Information-Theoretic Approach to Prioritize Data for Post-Disaster Survey

With the popularity of sensor-equipped mobile devices, a huge amount of multimedia data, e.g., text, image, audio, video is being generated at unprecedented scale. Harnessing this data for humanitarian efforts, such as disaster response has recently become popular. In disaster response, data triage – prioritizing data collection and data analysis is a crucial phase in disaster response as the generated data, either by human or sensor) is not only large in amount but also noisy.
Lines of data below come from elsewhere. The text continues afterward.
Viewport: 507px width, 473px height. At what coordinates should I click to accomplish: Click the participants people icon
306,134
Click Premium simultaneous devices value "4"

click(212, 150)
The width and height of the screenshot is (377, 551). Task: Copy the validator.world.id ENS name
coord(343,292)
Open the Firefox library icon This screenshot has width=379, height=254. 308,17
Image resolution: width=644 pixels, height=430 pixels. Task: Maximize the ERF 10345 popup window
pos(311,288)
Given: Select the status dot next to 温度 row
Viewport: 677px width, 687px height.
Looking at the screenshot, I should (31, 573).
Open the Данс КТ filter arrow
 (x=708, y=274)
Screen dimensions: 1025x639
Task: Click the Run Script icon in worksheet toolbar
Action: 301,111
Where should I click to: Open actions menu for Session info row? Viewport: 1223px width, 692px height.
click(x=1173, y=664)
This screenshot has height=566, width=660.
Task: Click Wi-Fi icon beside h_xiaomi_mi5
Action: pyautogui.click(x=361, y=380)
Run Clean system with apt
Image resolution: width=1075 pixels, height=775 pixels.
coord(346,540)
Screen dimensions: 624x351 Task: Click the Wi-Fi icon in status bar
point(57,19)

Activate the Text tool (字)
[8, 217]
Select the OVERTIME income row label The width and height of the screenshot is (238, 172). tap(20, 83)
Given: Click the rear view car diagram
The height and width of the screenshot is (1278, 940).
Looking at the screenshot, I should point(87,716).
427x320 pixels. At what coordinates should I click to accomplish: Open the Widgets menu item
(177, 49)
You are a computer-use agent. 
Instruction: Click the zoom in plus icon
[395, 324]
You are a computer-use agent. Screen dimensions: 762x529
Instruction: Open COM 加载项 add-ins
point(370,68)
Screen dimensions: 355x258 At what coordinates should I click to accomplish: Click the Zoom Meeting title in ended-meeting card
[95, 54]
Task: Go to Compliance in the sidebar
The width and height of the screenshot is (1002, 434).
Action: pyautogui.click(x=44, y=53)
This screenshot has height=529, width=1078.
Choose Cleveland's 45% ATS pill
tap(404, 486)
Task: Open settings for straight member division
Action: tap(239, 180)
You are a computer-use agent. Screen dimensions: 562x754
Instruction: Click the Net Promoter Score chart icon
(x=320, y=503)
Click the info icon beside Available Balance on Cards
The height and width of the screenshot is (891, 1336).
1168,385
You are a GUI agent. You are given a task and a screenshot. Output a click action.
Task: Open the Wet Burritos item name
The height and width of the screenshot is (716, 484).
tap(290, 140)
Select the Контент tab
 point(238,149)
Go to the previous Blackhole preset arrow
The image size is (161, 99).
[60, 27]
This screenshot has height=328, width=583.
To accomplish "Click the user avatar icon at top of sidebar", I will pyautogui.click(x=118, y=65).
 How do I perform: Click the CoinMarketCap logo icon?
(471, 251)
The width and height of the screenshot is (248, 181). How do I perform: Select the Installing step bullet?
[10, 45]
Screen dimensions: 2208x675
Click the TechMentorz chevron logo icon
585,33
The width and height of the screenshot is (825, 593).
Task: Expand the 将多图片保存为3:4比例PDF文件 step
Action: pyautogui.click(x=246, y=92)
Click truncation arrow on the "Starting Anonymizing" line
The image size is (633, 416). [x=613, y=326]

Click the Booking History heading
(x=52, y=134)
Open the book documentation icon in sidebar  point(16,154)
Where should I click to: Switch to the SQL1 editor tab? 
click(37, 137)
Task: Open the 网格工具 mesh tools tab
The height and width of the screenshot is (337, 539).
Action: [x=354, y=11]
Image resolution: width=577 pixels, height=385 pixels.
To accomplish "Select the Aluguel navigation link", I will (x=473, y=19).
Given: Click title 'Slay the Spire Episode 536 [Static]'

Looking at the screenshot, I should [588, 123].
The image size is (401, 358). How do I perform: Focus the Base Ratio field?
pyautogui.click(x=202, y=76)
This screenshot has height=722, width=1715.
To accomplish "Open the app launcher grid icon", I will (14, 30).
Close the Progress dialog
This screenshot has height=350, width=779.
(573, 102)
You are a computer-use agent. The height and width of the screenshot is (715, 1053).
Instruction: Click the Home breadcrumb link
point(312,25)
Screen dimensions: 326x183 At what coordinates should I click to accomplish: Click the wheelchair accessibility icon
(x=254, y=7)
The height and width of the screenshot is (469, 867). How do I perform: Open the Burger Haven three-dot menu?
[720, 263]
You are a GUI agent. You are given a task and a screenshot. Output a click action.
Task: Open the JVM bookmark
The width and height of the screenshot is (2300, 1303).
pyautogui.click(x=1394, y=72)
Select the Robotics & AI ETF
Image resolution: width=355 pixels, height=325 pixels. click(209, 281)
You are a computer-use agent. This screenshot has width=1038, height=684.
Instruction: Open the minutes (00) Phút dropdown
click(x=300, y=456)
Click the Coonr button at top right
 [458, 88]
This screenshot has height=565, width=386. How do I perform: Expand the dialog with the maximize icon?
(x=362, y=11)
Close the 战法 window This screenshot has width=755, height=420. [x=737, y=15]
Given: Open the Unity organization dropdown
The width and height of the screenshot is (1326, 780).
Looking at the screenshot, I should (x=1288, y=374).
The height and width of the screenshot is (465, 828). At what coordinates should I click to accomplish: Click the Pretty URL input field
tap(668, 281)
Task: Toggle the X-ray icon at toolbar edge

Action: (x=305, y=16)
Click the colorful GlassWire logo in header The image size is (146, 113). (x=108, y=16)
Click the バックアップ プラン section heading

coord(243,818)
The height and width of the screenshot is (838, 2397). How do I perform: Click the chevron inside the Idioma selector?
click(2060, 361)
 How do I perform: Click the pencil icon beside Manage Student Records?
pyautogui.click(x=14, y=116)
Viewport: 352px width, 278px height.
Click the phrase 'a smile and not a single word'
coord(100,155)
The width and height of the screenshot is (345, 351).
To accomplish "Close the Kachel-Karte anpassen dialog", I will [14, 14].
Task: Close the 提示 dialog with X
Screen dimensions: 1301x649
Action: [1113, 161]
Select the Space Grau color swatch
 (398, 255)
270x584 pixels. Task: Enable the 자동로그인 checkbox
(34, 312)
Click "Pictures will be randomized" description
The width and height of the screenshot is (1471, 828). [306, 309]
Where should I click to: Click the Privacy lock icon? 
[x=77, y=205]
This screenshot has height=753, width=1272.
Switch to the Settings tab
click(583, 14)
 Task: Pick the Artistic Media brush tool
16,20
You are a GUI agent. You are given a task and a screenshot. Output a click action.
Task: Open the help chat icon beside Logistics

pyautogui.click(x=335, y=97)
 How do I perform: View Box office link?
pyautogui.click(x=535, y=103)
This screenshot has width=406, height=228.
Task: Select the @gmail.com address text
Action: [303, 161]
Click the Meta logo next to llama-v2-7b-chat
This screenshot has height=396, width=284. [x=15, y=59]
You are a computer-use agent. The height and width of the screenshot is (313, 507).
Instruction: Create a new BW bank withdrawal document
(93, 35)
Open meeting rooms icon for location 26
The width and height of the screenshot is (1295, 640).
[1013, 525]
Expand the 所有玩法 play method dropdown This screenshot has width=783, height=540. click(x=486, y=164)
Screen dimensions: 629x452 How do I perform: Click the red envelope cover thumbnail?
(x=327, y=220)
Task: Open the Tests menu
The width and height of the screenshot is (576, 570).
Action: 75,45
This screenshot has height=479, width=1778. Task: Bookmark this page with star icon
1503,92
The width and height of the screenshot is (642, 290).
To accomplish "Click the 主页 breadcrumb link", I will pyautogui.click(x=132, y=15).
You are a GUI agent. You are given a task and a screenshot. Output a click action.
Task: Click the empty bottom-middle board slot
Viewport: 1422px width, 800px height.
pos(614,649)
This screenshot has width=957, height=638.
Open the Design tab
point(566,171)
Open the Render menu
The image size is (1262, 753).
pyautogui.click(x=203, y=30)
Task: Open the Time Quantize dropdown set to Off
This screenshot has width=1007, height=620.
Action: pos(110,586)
A popular approach is to prioritize the data based on the importance (i.e.,  the urgency of having the data and further understand it). Thereafter, the important data will be analyzed first, either by human or machine, to make sense out of it. An alternative approach that we proposed in our recent study [1] is to prioritize the data based on the uncertainty of whether or not the data would enhance the situational awareness during disaster, quantified by information entropy. The reason for using uncertainty as the measure of priority is that if the probability of a bridge being damaged is 99%, we are certain about this event and thus not willing to allocate resources (i.e., human) for interpreting the data (i.e., satellite images of the bridge) associated with the bridge. Instead, it makes more sense to spend more resource to analyze the data that we are uncertain about, i.e., the image of a bridge with 50% chance of being damaged.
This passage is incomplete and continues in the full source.